## EXERCISE DIRECTIONS
All of the records below need to be returned exactly.

****************

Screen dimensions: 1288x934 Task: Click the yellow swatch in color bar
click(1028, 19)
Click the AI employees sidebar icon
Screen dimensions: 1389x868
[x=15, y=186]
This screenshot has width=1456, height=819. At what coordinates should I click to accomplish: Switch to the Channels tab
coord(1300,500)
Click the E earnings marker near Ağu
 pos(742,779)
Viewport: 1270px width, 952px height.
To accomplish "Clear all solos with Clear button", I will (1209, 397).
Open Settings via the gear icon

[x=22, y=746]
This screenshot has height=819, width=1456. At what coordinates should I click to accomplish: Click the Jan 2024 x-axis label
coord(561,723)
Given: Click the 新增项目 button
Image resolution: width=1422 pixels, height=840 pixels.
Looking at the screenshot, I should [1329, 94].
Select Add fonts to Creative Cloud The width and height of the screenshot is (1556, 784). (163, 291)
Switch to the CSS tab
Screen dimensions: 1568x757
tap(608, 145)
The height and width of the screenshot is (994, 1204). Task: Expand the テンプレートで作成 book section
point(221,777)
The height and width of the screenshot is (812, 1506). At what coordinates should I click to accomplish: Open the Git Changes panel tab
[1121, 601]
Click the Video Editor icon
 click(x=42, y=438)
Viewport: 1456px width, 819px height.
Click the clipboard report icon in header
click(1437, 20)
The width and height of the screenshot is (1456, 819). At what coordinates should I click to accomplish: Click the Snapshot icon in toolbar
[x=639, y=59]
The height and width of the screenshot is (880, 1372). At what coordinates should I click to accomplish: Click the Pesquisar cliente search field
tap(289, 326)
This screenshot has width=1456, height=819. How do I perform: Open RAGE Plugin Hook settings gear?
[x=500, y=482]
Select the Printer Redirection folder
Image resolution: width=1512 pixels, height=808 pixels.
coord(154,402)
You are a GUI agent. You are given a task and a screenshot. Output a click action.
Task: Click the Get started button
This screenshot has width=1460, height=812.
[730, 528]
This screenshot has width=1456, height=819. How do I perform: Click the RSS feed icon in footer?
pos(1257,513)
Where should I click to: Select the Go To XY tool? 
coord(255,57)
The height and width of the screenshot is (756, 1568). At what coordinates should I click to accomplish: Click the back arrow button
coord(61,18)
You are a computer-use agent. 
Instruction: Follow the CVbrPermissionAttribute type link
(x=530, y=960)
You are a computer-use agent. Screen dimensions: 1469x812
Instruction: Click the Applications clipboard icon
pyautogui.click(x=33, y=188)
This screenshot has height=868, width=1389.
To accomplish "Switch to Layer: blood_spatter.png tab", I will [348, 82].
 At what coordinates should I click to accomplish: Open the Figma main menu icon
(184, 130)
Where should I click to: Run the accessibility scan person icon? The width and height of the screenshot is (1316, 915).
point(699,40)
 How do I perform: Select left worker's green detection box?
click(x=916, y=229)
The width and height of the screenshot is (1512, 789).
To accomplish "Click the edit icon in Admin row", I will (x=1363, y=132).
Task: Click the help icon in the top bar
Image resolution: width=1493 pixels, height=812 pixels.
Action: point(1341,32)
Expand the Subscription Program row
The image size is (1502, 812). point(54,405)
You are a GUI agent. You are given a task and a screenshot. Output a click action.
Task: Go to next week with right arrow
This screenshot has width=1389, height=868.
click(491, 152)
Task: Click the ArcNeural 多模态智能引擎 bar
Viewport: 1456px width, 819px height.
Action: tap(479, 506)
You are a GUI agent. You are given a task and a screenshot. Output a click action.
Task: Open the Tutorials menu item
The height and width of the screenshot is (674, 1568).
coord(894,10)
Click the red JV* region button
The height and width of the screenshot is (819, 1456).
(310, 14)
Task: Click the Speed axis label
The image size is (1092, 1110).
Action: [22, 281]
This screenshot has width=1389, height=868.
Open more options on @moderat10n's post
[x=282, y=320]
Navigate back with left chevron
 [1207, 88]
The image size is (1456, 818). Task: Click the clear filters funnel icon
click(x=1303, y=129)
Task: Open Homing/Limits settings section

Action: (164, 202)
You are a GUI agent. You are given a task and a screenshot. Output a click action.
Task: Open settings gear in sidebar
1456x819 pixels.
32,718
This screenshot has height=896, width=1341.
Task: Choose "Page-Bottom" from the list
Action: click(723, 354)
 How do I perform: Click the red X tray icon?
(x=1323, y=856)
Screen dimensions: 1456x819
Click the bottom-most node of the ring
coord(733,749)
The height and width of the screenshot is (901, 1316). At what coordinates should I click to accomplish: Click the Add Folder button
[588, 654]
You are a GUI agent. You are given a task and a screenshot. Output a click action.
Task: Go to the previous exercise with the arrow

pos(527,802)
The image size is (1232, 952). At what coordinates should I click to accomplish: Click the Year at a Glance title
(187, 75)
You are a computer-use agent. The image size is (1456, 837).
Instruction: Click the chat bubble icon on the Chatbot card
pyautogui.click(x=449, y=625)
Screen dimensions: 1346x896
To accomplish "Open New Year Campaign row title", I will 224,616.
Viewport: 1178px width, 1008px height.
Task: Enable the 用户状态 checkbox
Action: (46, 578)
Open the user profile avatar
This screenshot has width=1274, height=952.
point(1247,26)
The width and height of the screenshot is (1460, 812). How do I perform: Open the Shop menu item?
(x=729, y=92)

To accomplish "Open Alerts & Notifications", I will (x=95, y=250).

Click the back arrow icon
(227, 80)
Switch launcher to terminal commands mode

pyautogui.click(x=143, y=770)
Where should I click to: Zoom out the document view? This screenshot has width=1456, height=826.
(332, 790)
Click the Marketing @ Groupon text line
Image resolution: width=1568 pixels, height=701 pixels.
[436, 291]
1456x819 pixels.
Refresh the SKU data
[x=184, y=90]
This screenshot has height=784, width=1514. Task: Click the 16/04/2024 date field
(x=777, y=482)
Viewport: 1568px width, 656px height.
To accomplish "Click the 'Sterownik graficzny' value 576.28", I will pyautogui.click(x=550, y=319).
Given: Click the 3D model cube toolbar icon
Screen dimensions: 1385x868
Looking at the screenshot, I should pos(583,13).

****************

## ANSWER AREA
Screen dimensions: 1288x934 Task: Click the yellow swatch in color bar
click(1028, 19)
Click the AI employees sidebar icon
Screen dimensions: 1389x868
[x=15, y=186]
This screenshot has width=1456, height=819. At what coordinates should I click to accomplish: Switch to the Channels tab
coord(1300,500)
Click the E earnings marker near Ağu
 pos(742,779)
Viewport: 1270px width, 952px height.
To accomplish "Clear all solos with Clear button", I will (1209, 397).
Open Settings via the gear icon

[x=22, y=746]
This screenshot has height=819, width=1456. At what coordinates should I click to accomplish: Click the Jan 2024 x-axis label
coord(561,723)
Given: Click the 新增项目 button
Image resolution: width=1422 pixels, height=840 pixels.
Looking at the screenshot, I should [1329, 94].
Select Add fonts to Creative Cloud The width and height of the screenshot is (1556, 784). (163, 291)
Switch to the CSS tab
Screen dimensions: 1568x757
tap(608, 145)
The height and width of the screenshot is (994, 1204). Task: Expand the テンプレートで作成 book section
point(221,777)
The height and width of the screenshot is (812, 1506). At what coordinates should I click to accomplish: Open the Git Changes panel tab
[1121, 601]
Click the Video Editor icon
 click(x=42, y=438)
Viewport: 1456px width, 819px height.
Click the clipboard report icon in header
click(1437, 20)
The width and height of the screenshot is (1456, 819). At what coordinates should I click to accomplish: Click the Snapshot icon in toolbar
[x=639, y=59]
The height and width of the screenshot is (880, 1372). At what coordinates should I click to accomplish: Click the Pesquisar cliente search field
tap(289, 326)
This screenshot has width=1456, height=819. How do I perform: Open RAGE Plugin Hook settings gear?
[x=500, y=482]
Select the Printer Redirection folder
Image resolution: width=1512 pixels, height=808 pixels.
coord(154,402)
You are a GUI agent. You are given a task and a screenshot. Output a click action.
Task: Click the Get started button
This screenshot has width=1460, height=812.
[730, 528]
This screenshot has width=1456, height=819. How do I perform: Click the RSS feed icon in footer?
pos(1257,513)
Where should I click to: Select the Go To XY tool? 
coord(255,57)
The height and width of the screenshot is (756, 1568). At what coordinates should I click to accomplish: Click the back arrow button
coord(61,18)
You are a computer-use agent. 
Instruction: Follow the CVbrPermissionAttribute type link
(x=530, y=960)
You are a computer-use agent. Screen dimensions: 1469x812
Instruction: Click the Applications clipboard icon
pyautogui.click(x=33, y=188)
This screenshot has height=868, width=1389.
To accomplish "Switch to Layer: blood_spatter.png tab", I will [348, 82].
 At what coordinates should I click to accomplish: Open the Figma main menu icon
(184, 130)
Where should I click to: Run the accessibility scan person icon? The width and height of the screenshot is (1316, 915).
point(699,40)
 How do I perform: Select left worker's green detection box?
click(x=916, y=229)
The width and height of the screenshot is (1512, 789).
To accomplish "Click the edit icon in Admin row", I will (x=1363, y=132).
Task: Click the help icon in the top bar
Image resolution: width=1493 pixels, height=812 pixels.
Action: point(1341,32)
Expand the Subscription Program row
The image size is (1502, 812). point(54,405)
You are a GUI agent. You are given a task and a screenshot. Output a click action.
Task: Go to next week with right arrow
This screenshot has width=1389, height=868.
click(491, 152)
Task: Click the ArcNeural 多模态智能引擎 bar
Viewport: 1456px width, 819px height.
Action: tap(479, 506)
You are a GUI agent. You are given a task and a screenshot. Output a click action.
Task: Open the Tutorials menu item
The height and width of the screenshot is (674, 1568).
coord(894,10)
Click the red JV* region button
The height and width of the screenshot is (819, 1456).
(310, 14)
Task: Click the Speed axis label
The image size is (1092, 1110).
Action: [22, 281]
This screenshot has width=1389, height=868.
Open more options on @moderat10n's post
[x=282, y=320]
Navigate back with left chevron
 [1207, 88]
The image size is (1456, 818). Task: Click the clear filters funnel icon
click(x=1303, y=129)
Task: Open Homing/Limits settings section

Action: (164, 202)
You are a GUI agent. You are given a task and a screenshot. Output a click action.
Task: Open settings gear in sidebar
1456x819 pixels.
32,718
This screenshot has height=896, width=1341.
Task: Choose "Page-Bottom" from the list
Action: click(723, 354)
 How do I perform: Click the red X tray icon?
(x=1323, y=856)
Screen dimensions: 1456x819
Click the bottom-most node of the ring
coord(733,749)
The height and width of the screenshot is (901, 1316). At what coordinates should I click to accomplish: Click the Add Folder button
[588, 654]
You are a GUI agent. You are given a task and a screenshot. Output a click action.
Task: Go to the previous exercise with the arrow

pos(527,802)
The image size is (1232, 952). At what coordinates should I click to accomplish: Click the Year at a Glance title
(187, 75)
You are a computer-use agent. The image size is (1456, 837).
Instruction: Click the chat bubble icon on the Chatbot card
pyautogui.click(x=449, y=625)
Screen dimensions: 1346x896
To accomplish "Open New Year Campaign row title", I will 224,616.
Viewport: 1178px width, 1008px height.
Task: Enable the 用户状态 checkbox
Action: (46, 578)
Open the user profile avatar
This screenshot has width=1274, height=952.
point(1247,26)
The width and height of the screenshot is (1460, 812). How do I perform: Open the Shop menu item?
(x=729, y=92)

To accomplish "Open Alerts & Notifications", I will (x=95, y=250).

Click the back arrow icon
(227, 80)
Switch launcher to terminal commands mode

pyautogui.click(x=143, y=770)
Where should I click to: Zoom out the document view? This screenshot has width=1456, height=826.
(332, 790)
Click the Marketing @ Groupon text line
Image resolution: width=1568 pixels, height=701 pixels.
[436, 291]
1456x819 pixels.
Refresh the SKU data
[x=184, y=90]
This screenshot has height=784, width=1514. Task: Click the 16/04/2024 date field
(x=777, y=482)
Viewport: 1568px width, 656px height.
To accomplish "Click the 'Sterownik graficzny' value 576.28", I will pyautogui.click(x=550, y=319).
Given: Click the 3D model cube toolbar icon
Screen dimensions: 1385x868
Looking at the screenshot, I should pos(583,13).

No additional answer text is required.